一株のアジサイが植えられています。東日本大震災で決壊したダムの底に群生していたアジサイを株分けしたものだそうです。
奇跡のアジサイ
福島県須賀川市藤沼湖から
東日本大震災の時、決壊ダムの湖底に群生したアジサイを花海道に株分けしていただいたものです。大事に育てます。
東日本大震災で福島県須賀川市の農業用「藤沼ダム」が決壊し、湖水が鉄砲水となって下流を襲い、8人が死亡・行方不明となった。2年後、地元住民らが空になったダムの底でアジサイを見つけ、全国の人に株分けして育ててもらう「奇跡のあじさい里親事業」を始めた。ダムが再建される来春、持ち寄ってダム堤に植栽し、復興のシンボルにするのが目標だ。同市長沼の深谷武雄さん(70歳)宅のビニールハウスには鉢植えされたアジサイが並ぶ。
海岸通りに架かる鮫洲橋を渡って、しながわ花海道の最後の区間に入ります。
ここもコスモスが満開になっています。鮫洲橋の袂にミニバラ園があるそうですが、気が付きませんでした。
しながわ花海道から隣接する鮫洲入江広場に入ります。
- ポイント3 鮫洲入江広場
-
鮫洲入江広場は、浸水対策と下水道の改善を図るために、鮫洲入江を埋め立てて建設された東京都下水道局鮫洲ポンプ所雨水貯留池の上部を整備し完成した公園(約7、400平方メートル)です。広場の南側はしながわ花海道とつながっていて、春には河津桜、初夏はカラフルなユリの花が楽しめます。
公園の中心には芝生の広場があり、下水道のしくみについて書かれた案内板が設置されています。
環境を守る下水道
水循環を担う下水道
下水道は、都市における水循環の一翼を担っています。
森は貴重な雨水を蓄えています。
私たちが使った水をきれいにして川や海に放流しています。
下水道の仕組みについて解説してあります。
下水道は、主に3つの施設でできています。
★下水を集めて流す「下水道管」
★下水道管が深くなりすぎないように途中で下水をくみ上げる「ポンプ所」
★下水を処理してきれいな水によみがえらせる「水再生センター」
どの施設も正しく働くように日々点検、清掃、補修などを行っています。
鮫洲ポンプ所の役割についても記されています。
鮫洲ポンプ所雨水貯留池の役割
鮫洲ポンプ所には目黒区と品川区の一部から汚水と雨水が流れてきます。この公園の地下には41、000立方メートルの貯留池があり降雨初期の特に汚れた下水を貯め、勝島運河の水が汚れないようにしています。
勝島運河の水質改善
汚れた下水を一時的に貯める鮫洲ポンプ所雨水貯留池をつくり、汚れた下水が勝島運河に流出する量や回数を減らすことで、良好な水環境を創出しています。
鮫洲の地名の由来について案内板が立っています。
鮫洲の由来
「鮫洲」は江戸期から現在の俗称地名。南品川宿南端から北浜川にいたる南北に細長い地域を指します。旧東海道沿いにあり、将軍家に新鮮な魚介類を献上する漁師町でした。冬場の不漁に備え、ソダを立て、イケスを作り魚を飼っていたところ、ソダに海苔がつき、それを採取し加工したのが海苔養殖の始まりと言われています。「鮫洲」の地名の由来は、鎌倉時代、品川沖で漁師の網に大きな鮫がかかり、この鮫の腹を割いてみると、聖観音の木像が出現。この聖観音は鮫洲観音と呼ばれ「鮫洲」の地名になったといわれています。この観音像は海晏寺の本尊として奉られています。

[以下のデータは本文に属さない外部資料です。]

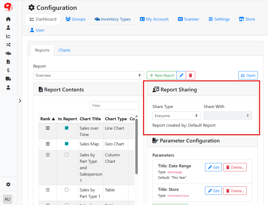Open the shuffle arrows icon in sidebar

8,45
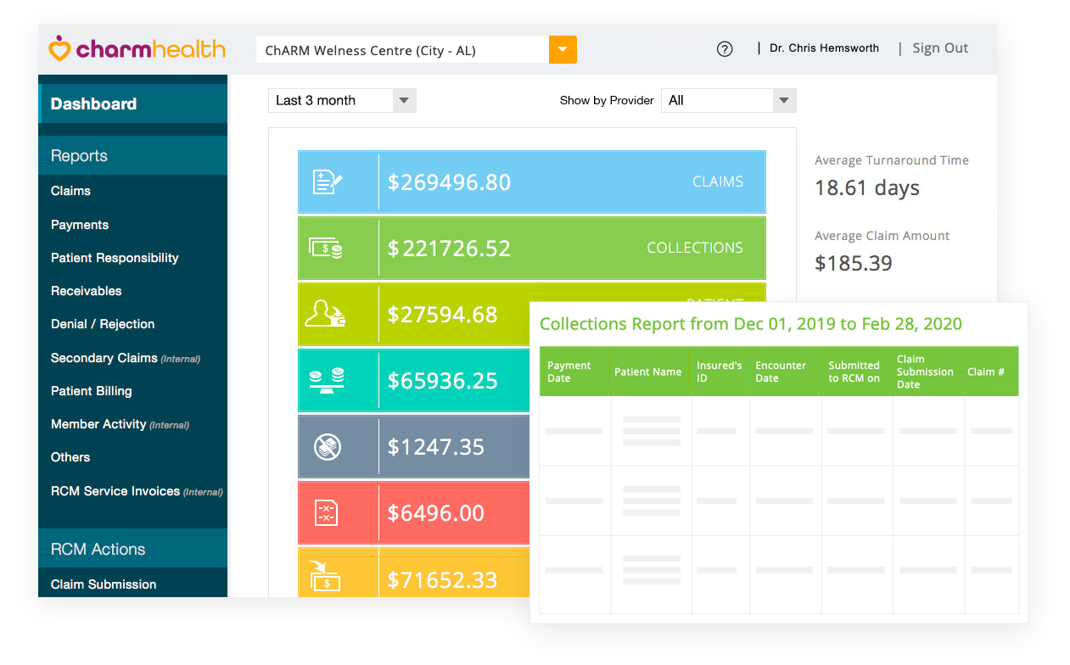
Task: Open the Show by Provider dropdown
Action: pos(728,100)
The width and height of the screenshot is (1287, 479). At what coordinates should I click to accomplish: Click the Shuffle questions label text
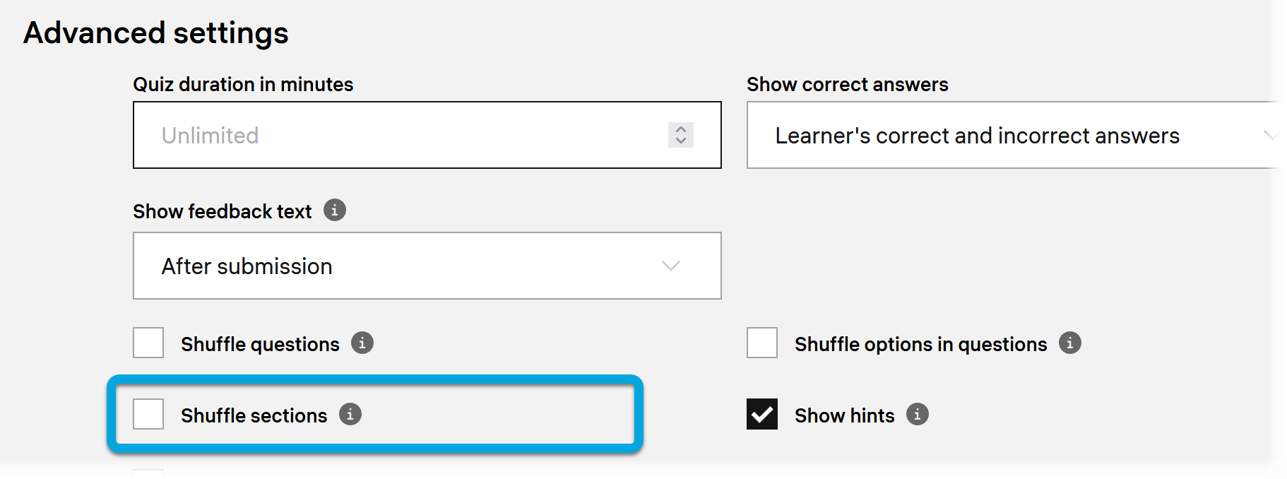(x=260, y=345)
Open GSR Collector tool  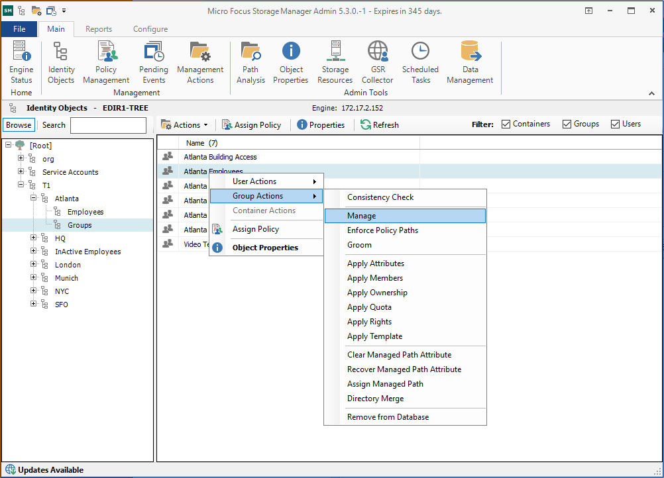[378, 62]
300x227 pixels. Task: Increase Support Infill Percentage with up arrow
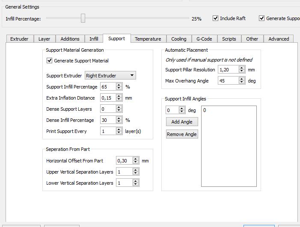(x=119, y=85)
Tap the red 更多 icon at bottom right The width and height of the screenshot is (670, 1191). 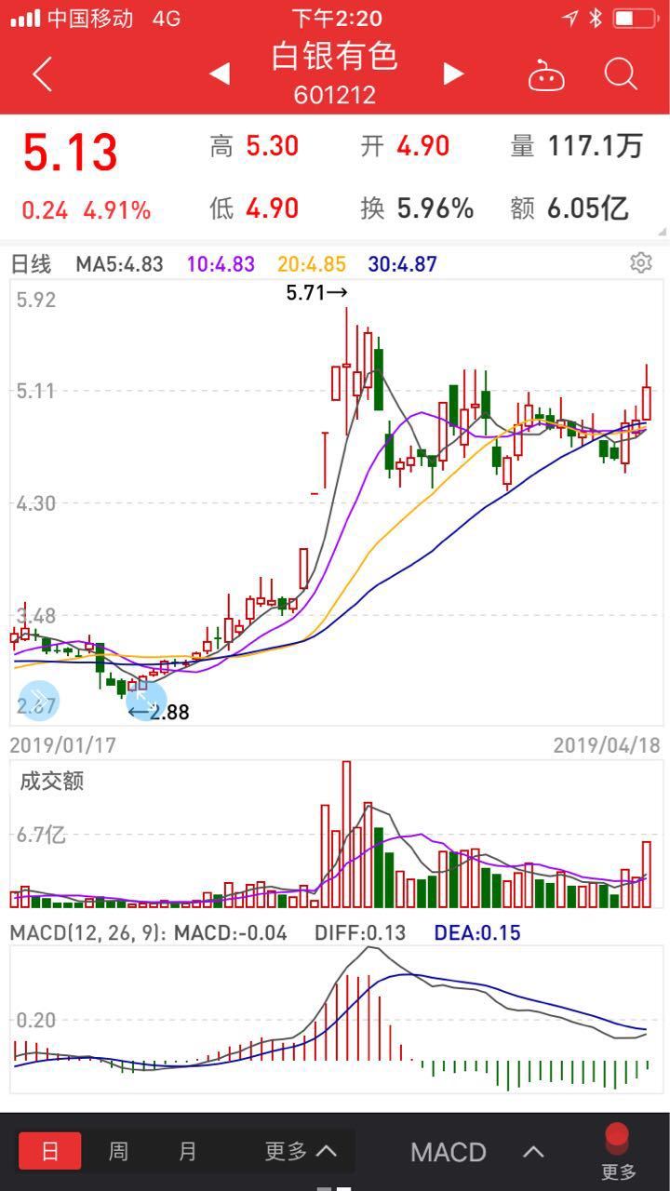[x=618, y=1151]
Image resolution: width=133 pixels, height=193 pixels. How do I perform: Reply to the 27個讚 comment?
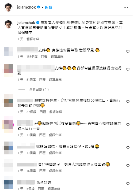[x=43, y=112]
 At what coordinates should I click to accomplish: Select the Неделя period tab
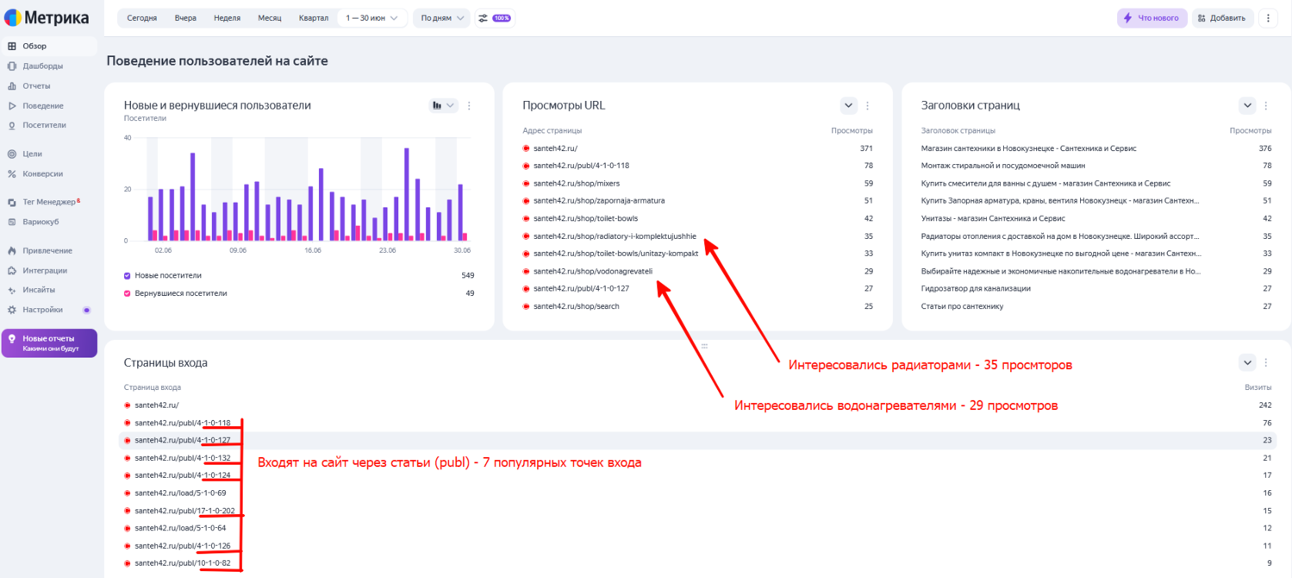(x=227, y=18)
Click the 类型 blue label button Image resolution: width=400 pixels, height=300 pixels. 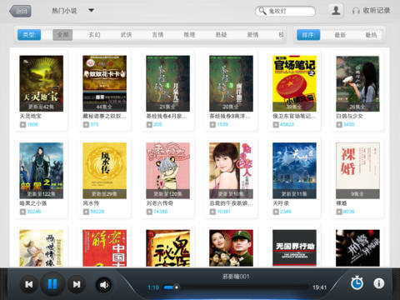tap(29, 35)
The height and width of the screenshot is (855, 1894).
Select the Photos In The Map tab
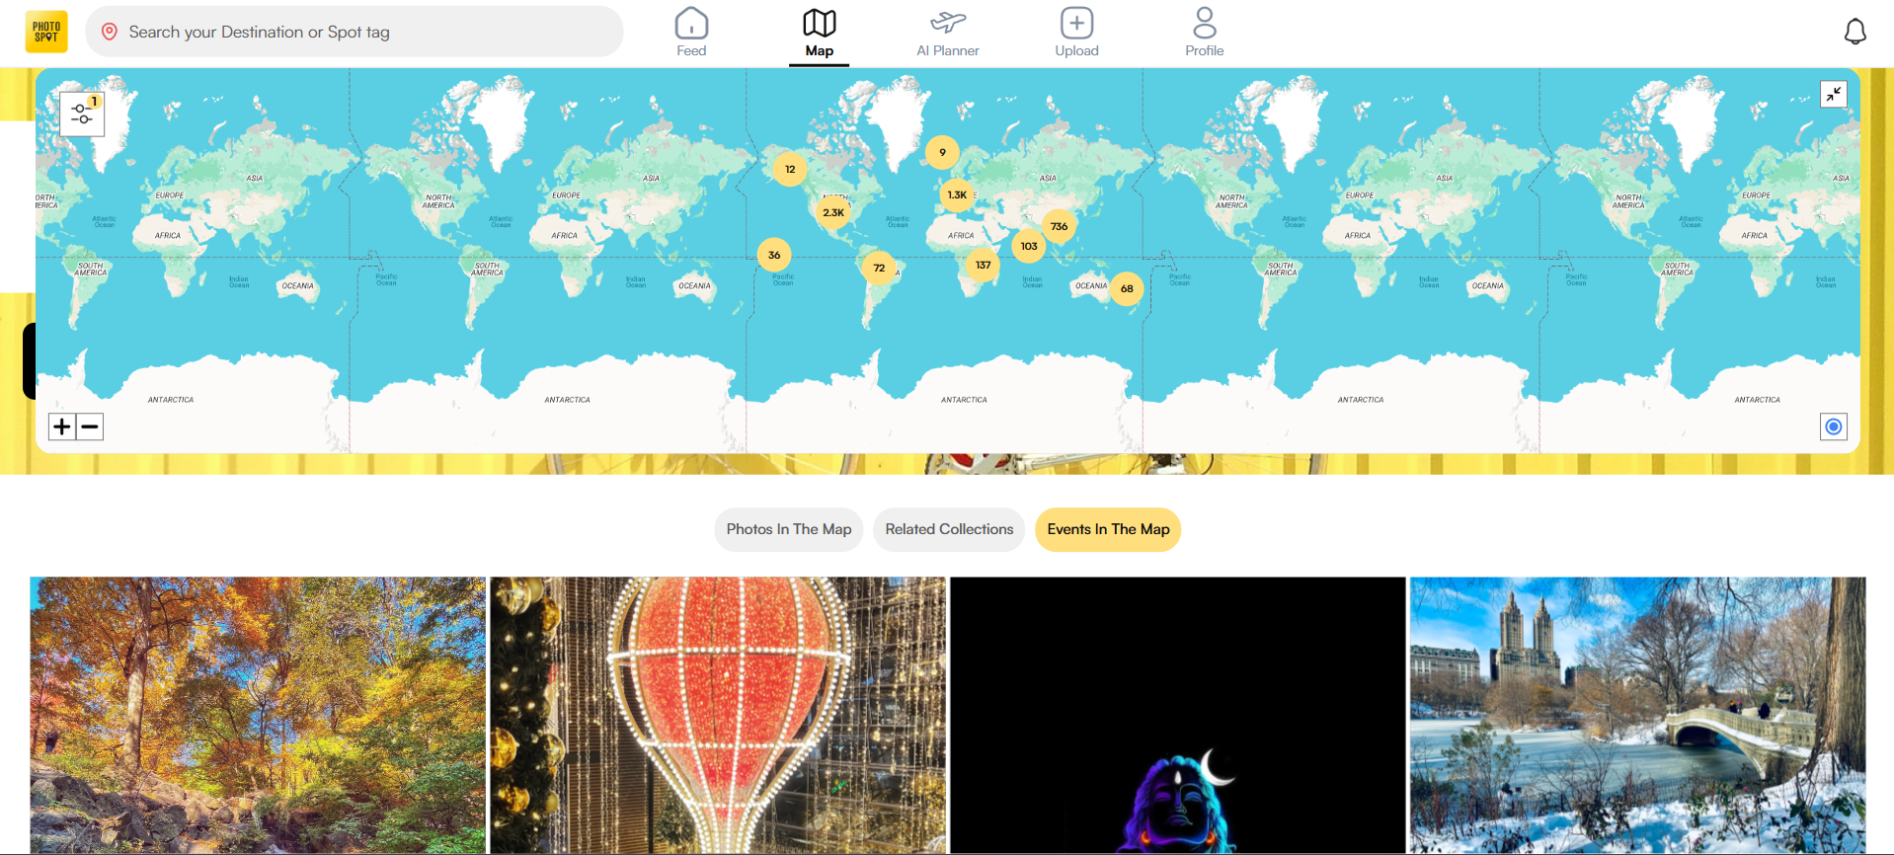pos(789,529)
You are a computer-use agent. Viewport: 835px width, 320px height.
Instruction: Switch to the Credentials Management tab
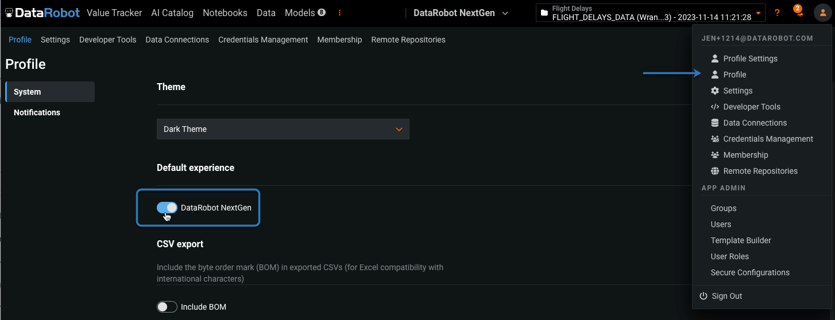point(263,40)
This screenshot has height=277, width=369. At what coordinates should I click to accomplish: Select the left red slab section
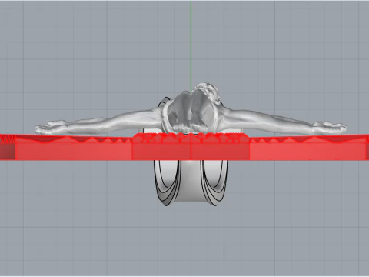coord(74,151)
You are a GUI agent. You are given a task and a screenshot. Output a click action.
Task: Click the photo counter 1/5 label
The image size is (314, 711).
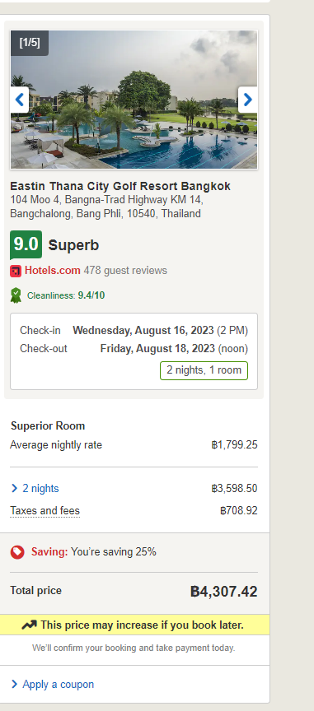click(x=30, y=43)
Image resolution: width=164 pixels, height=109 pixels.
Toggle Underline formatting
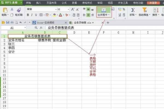(36, 15)
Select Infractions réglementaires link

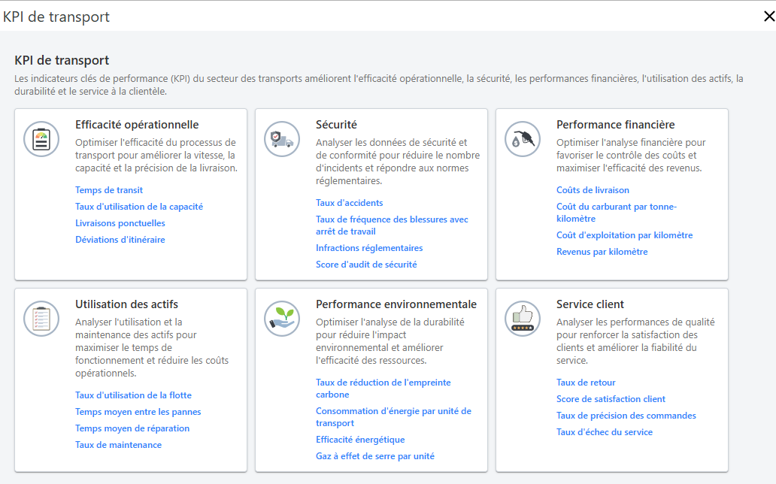point(369,248)
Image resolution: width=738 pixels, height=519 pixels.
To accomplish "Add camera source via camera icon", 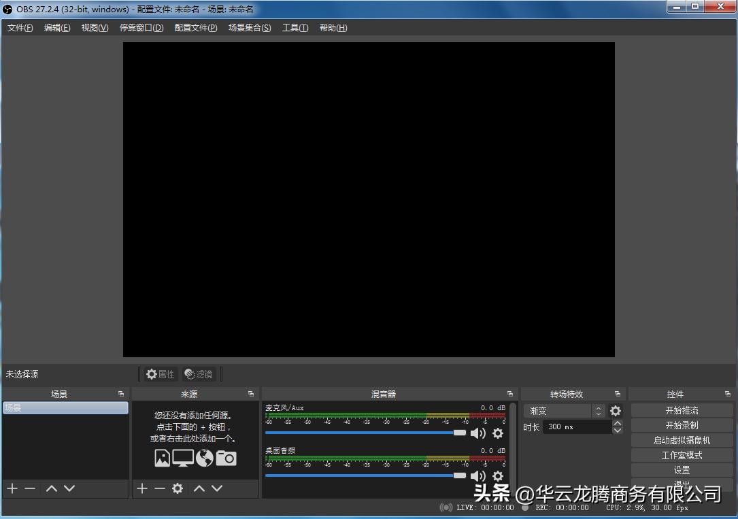I will (x=226, y=458).
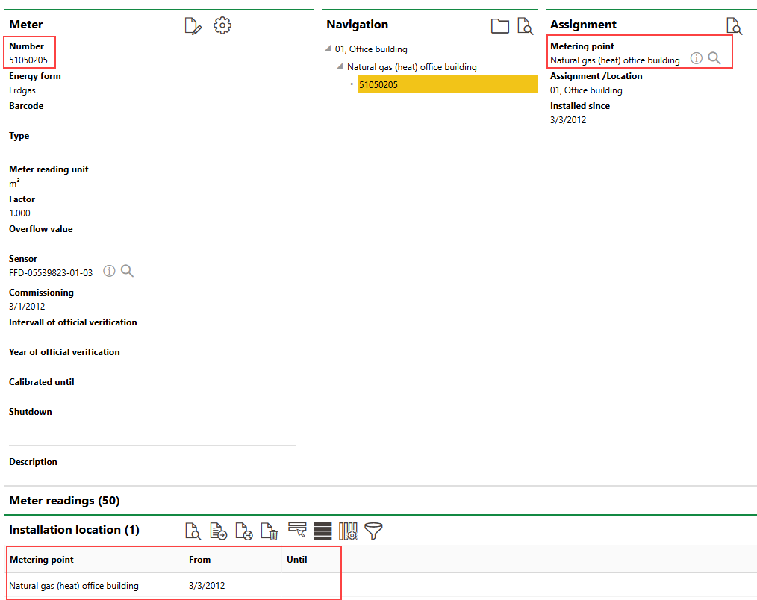Sort by the Metering point column header

(x=42, y=560)
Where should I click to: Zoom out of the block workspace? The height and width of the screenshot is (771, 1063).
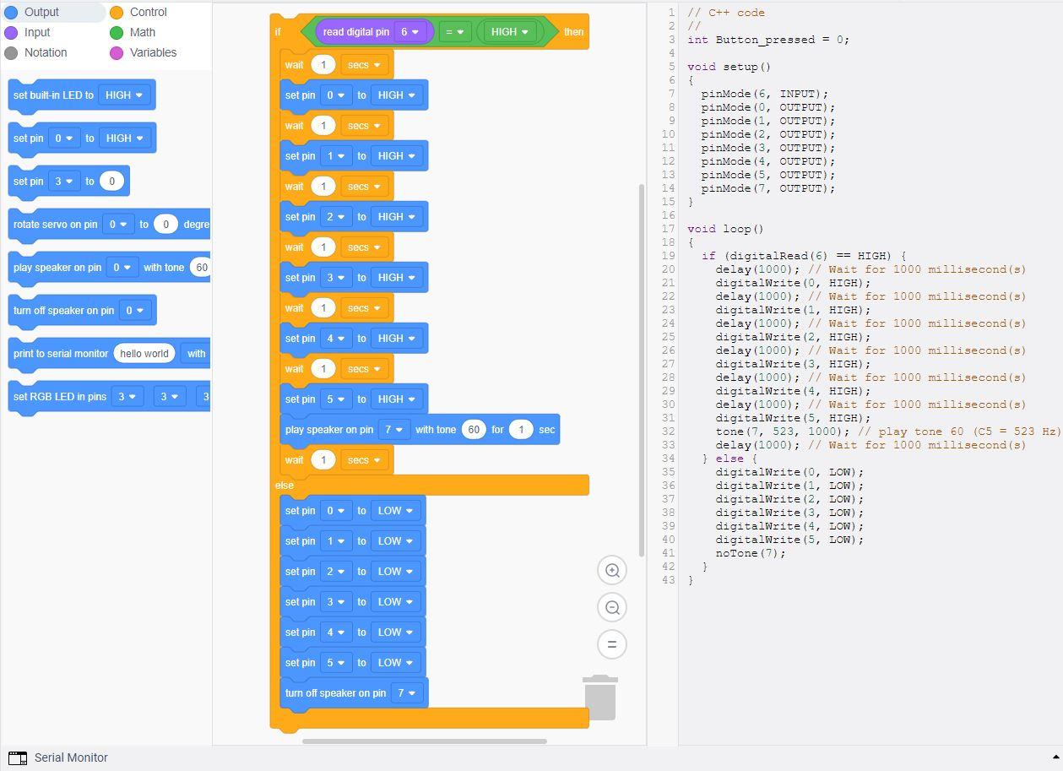pos(611,607)
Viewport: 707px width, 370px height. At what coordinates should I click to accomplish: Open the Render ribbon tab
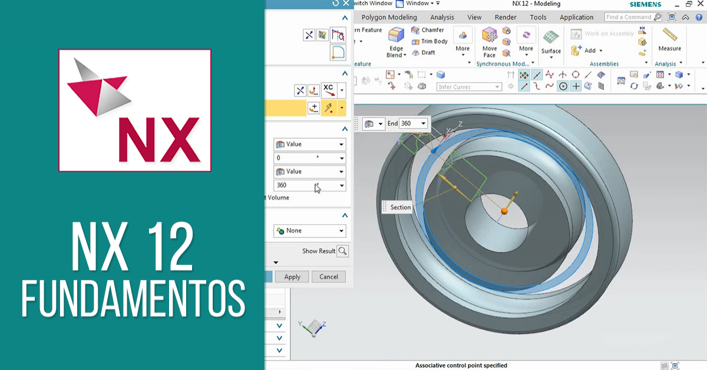click(505, 17)
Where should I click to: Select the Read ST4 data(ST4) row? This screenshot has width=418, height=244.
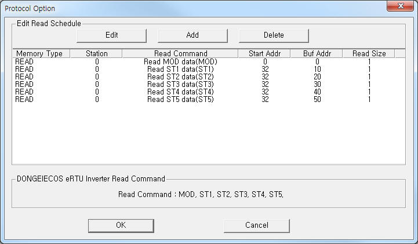[181, 92]
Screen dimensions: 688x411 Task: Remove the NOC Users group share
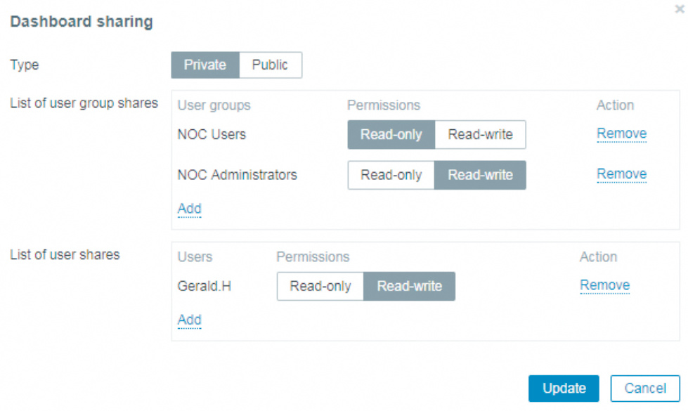621,133
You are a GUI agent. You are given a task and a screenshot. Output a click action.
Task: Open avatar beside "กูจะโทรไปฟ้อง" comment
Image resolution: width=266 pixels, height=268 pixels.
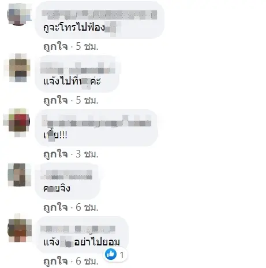(19, 14)
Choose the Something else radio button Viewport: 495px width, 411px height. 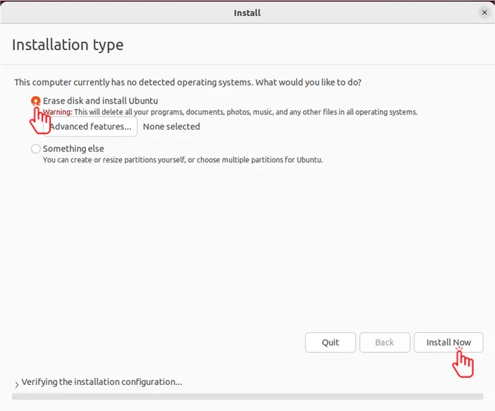click(x=36, y=149)
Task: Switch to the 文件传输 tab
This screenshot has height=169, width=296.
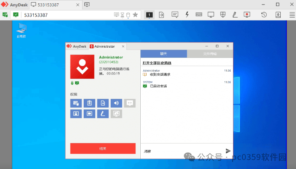Action: point(210,54)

鮫洲入江広場から都道420号線に出て京急線の手前で旧東海道に入ります。交差点近くに酒屋さんの「飯田屋」があります。鮫洲で有名な角内(立ち飲み屋さん)です。お酒だけでなく、簡単なおつまみや軽食も提供しています。ちなみに、角内とは、もともとは升の角に口を付けて飲むことを意味していました。しかし現在では、酒屋の一角を飲酒スペースとして仕切って立ち飲みすることを指します。さらに、酒屋での立ち呑みに限らず、立ち呑み居酒屋で酒を飲むことを角打ちと呼ぶ場合もあり、広い意味で用いられています。角打ちの由来については諸説ありますが、「四角い形をした升の角から直接酒を飲んだことに因む」という説が有力です。
ゴール地点の京浜急行鮫洲駅に着きました。
ということで、品川区で十六番目の「16.しながわ花海道コース」を歩き終えました。次は品川区で十七番目の「17.しながわ区民公園コース」を歩きます。